Employers in Austin, Texas are limited to providing their employees with a maximum of 8 days or 64 hours of sick leave each year. This means that if an employee accumulates more than this amount of sick leave over several years, they may be restricted from using it all in one year. However, employers are only allowed to prohibit new employees from using sick leave if their minimum period of employment is 1 year or more. The Austin Sick Leave Ordinance requires employers to record time spent with exempt employees for the purpose of accumulating sick leave.
Business owners must comply with the rules if the ordinance goes into effect, and a “wait and see” approach could lead to morale issues among employees who want paid sick leave. Employers with a workforce in multiple jurisdictions must review and determine if their existing policies comply with the various paid leave laws. By becoming the first city in the South to pass a paid sick leave law, Austin joins other cities across the country that have already implemented such an ordinance. Employers must provide employees with documentation about the amount of sick leave they have accumulated and used.
This trend is spreading from coast to coast, so employers with employees in Austin don't have to make any changes to their current sick leave policy or create a new one.
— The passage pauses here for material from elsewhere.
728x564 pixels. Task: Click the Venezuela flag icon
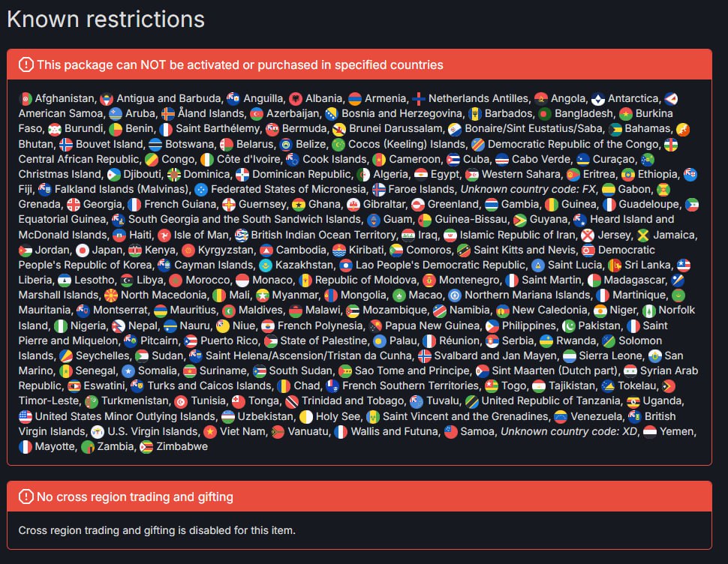560,416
The future of San Antonio's law is likely to depend on the results of Austin's court decision on sick leave. Opponents of Austin's ordinance believe state law is being violated for three main reasons. Employers are not required to grant an employee more than the applicable annual limit of sick leave (e.g., currently, more than 40 jurisdictions have passed such laws), and federal contractors are required to grant paid sick leave in accordance with federal executive order 12988.